Patti Buchanan, who heads Westover’s dance department, quipped that she always got a kick out of the audition announcements. “They put out these big posters for auditions. Los Angeles. Miami. New York,” she said, sweeping her hands for dramatic effect from side to side with each city’s name. She paused, smiled, then fisted and flared her fingers as she added emphatically: “And Middlebury, Connecticut.” It demonstrates how “huge” it is to have such a high-caliber program here, she said, adding it’s a boon to local dancers who win scholarships — one full and one partial — through competition in the annual Connecticut Classic.

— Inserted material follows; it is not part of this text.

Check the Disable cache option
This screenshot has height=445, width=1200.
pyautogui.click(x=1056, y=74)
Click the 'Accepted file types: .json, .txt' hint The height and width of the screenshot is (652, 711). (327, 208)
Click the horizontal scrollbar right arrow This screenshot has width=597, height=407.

Organizers estimated that about five dancers auditioned for every slot in the academy’s summer program. In Middlebury, 120 dancers between ages 9 an 14 spend about five hours daily refining everything from their pointe to partnering skills. The New York program, held at Lincoln Center, enrolls about 150 dancers.
Though the participants speak different languages, they are all fluent in dance. Rina Kirshner, vice president of the Russian American Foundation, said although 90 percent of the teachers do not speak English, 80 percent of the language used in lessons consists of ballet terminology.

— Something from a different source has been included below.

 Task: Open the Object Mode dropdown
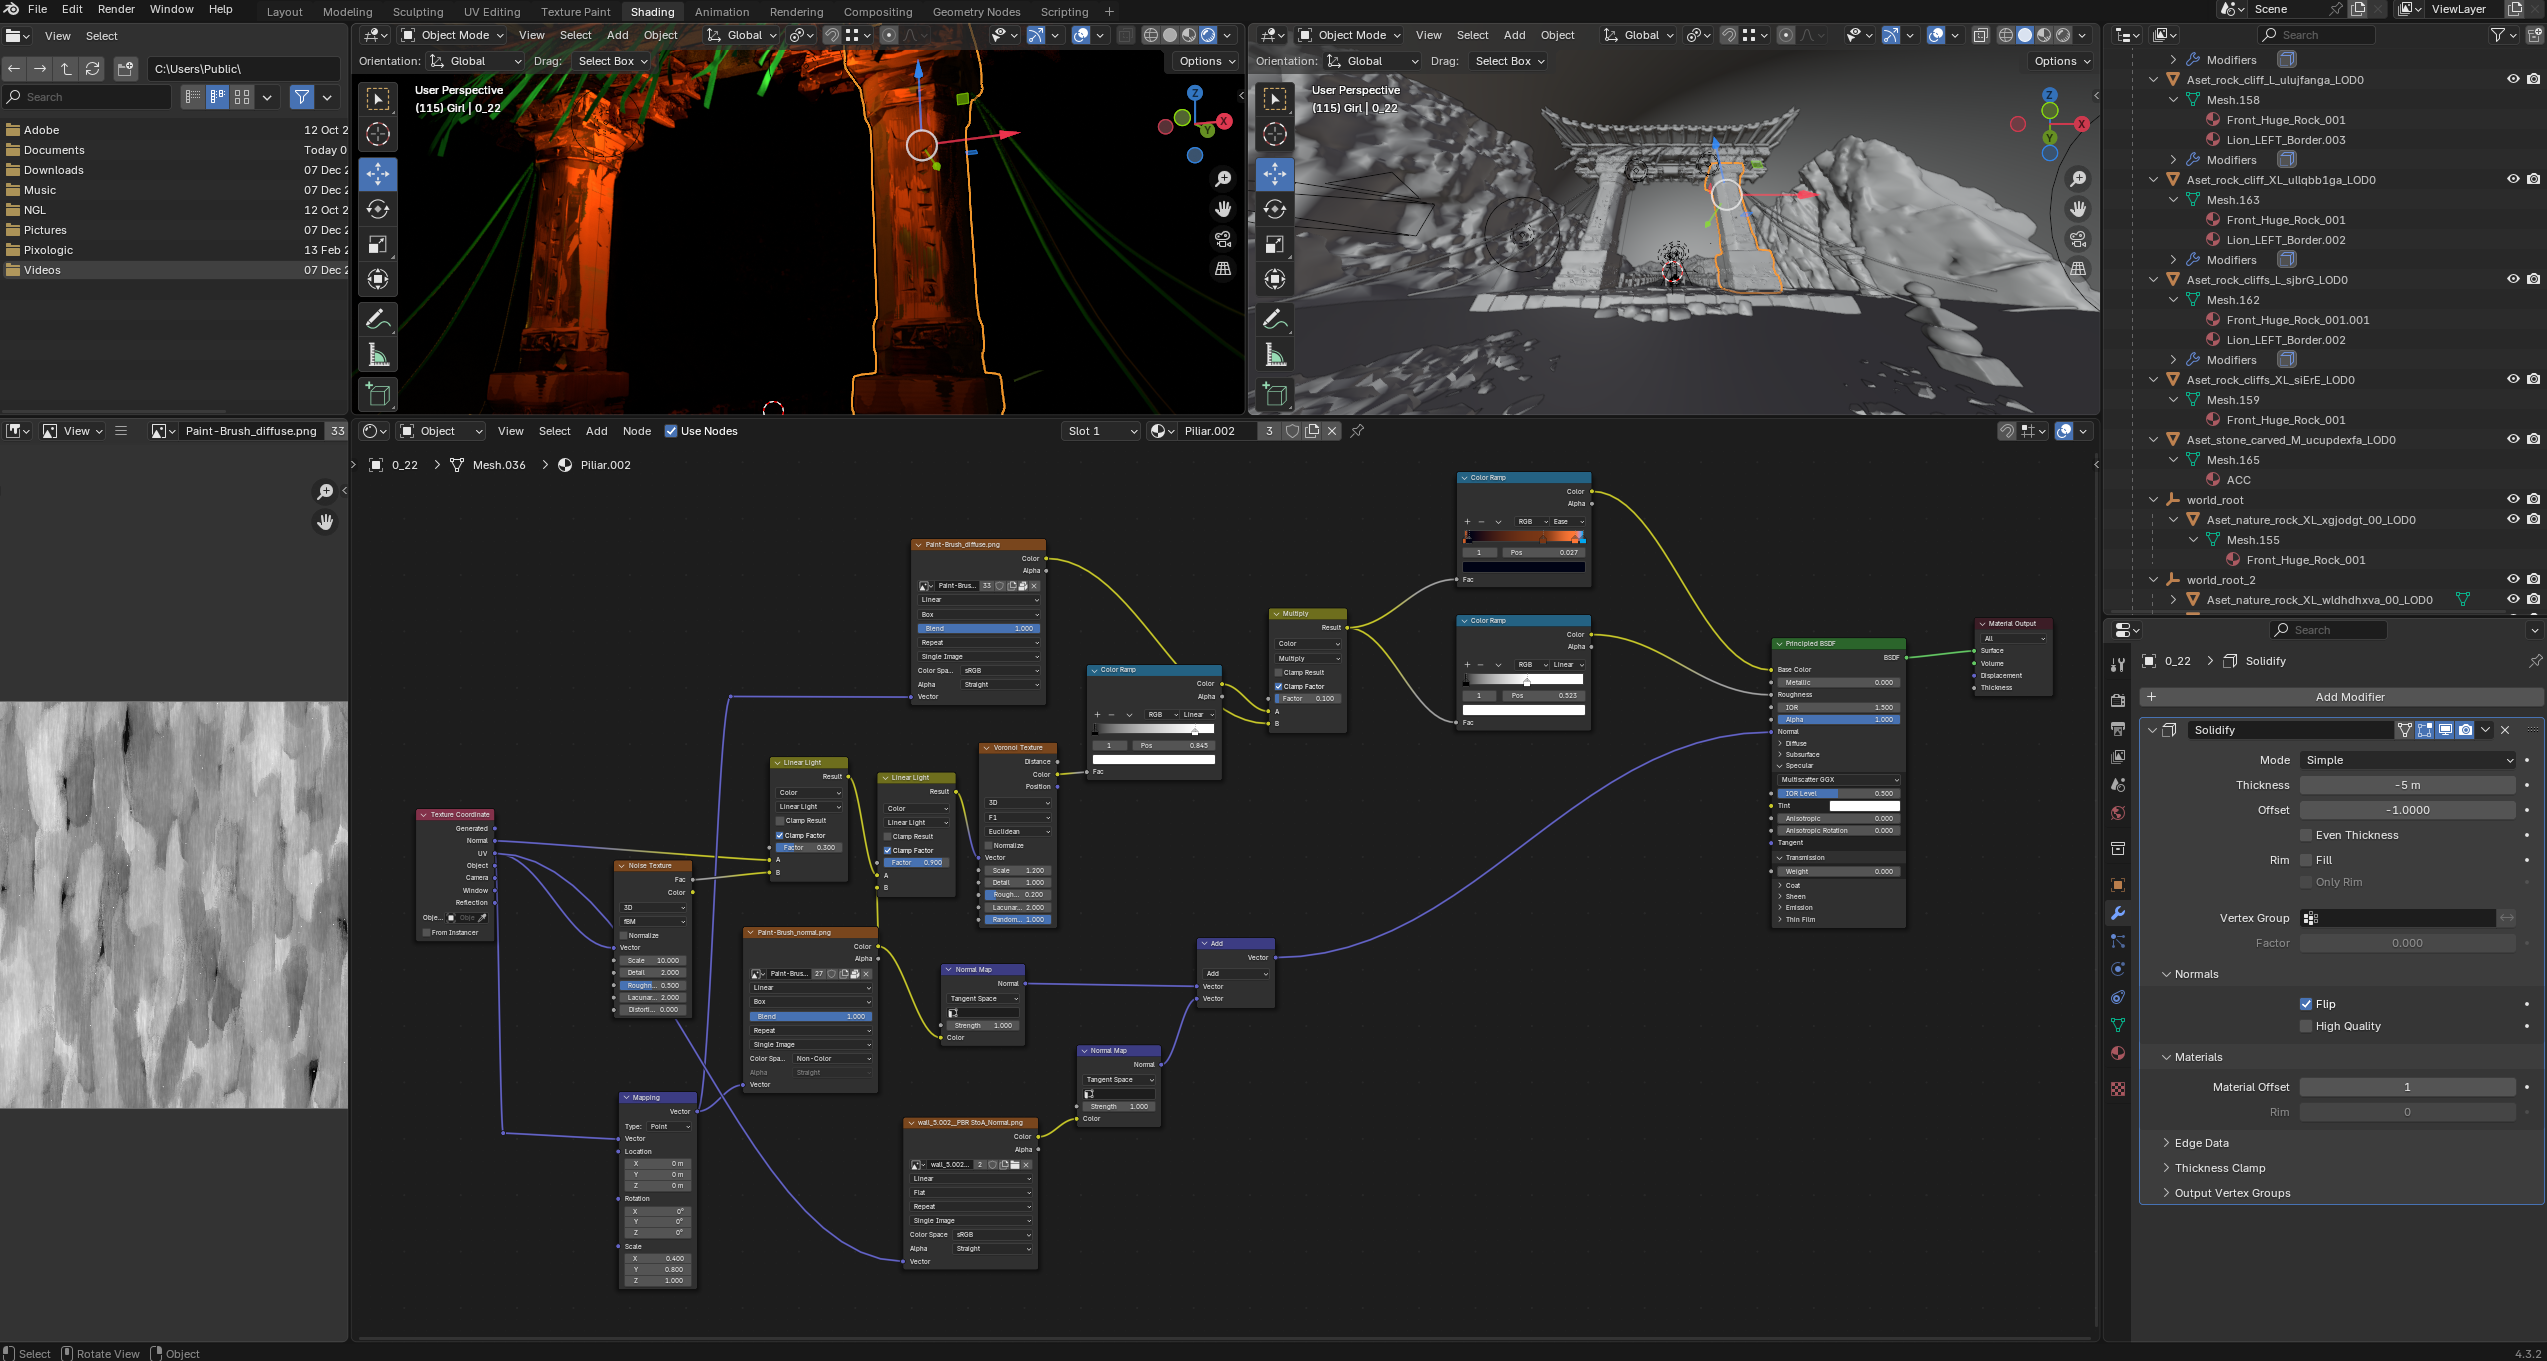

“Hopefully by the time they’re done, they’ll know some Russian language, too,” said Kirshner, explaining in addition to dance instruction, the program aims to foster cultural exchange. In fact, between time designated for swimming and stretching, students also receive Russian language lessons. “They are really immersed.”
In rare cases during ballet class when something gets lost, translators perch a few steps from the Bolshoi instructors. Amid thundering heel and toe digs of boys and girls rehearsing character dance, translator Anya Tchoupakov speaks seconds behind instructor Evgenia Myachkova.

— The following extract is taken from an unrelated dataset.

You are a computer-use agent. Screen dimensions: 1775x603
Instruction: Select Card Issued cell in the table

Typically, summer intensive participants have been dancing for years, and therefore have had exposure to Russian ballet methods. Such was the case for Jolie Moray, a 14-year-old dancer from Los Angeles who trains at home with renowned former Bolshoi Ballet dancer Yuri Grigoriev. “My teacher at home only speaks Russian to us,” said Moray, who was spending her third summer at Westover. She said the teachers, the training and the friends lure her back. “We dance all day long. It’s fun, because you’re with friends and people who love to dance. It’s tiring, but you think about the end result.”
Damiano Scarfi, of Middletown, won one of this year’s Connecticut Classic scholarships. The 14-year-old trains at Woodbury Ballet, where he explained he’s “used to” Russian instruction as he trains under a teacher from the country known for ballet.
Tuition costs about $3,300 for the three-week session, and more than $6,400 for six weeks, including room and board, though organizers note close to 30 percent of students receive scholarships.
At the end of the program, the ballet company’s academy extends invitations to select students to train at the Moscow school.
“It’s an extremely rigorous and life changing thing,” said Kirshner.
Last year, about 25 American students traveled to Russia. And at the end of the summer, one male and one female dancer will win full scholarships to train for two weeks at the Moscow academy and to perform in its gala.
The Bolshoi program has grown from about 60 dancers the first year to more than quadruple that between New York and Middlebury. One past participant, David Hallberg, advanced from the summer intensive to earn a spot as the first American dancer to become permanent member of the Bolshoi Ballet Company. Hallberg, a native of South Dakota, also is a principal dancer with American Ballet Theatre.
“We keep growing it,” Kirshner said of the program which concludes later this month. “We’re very committed to it because we see how it transforms dancers.”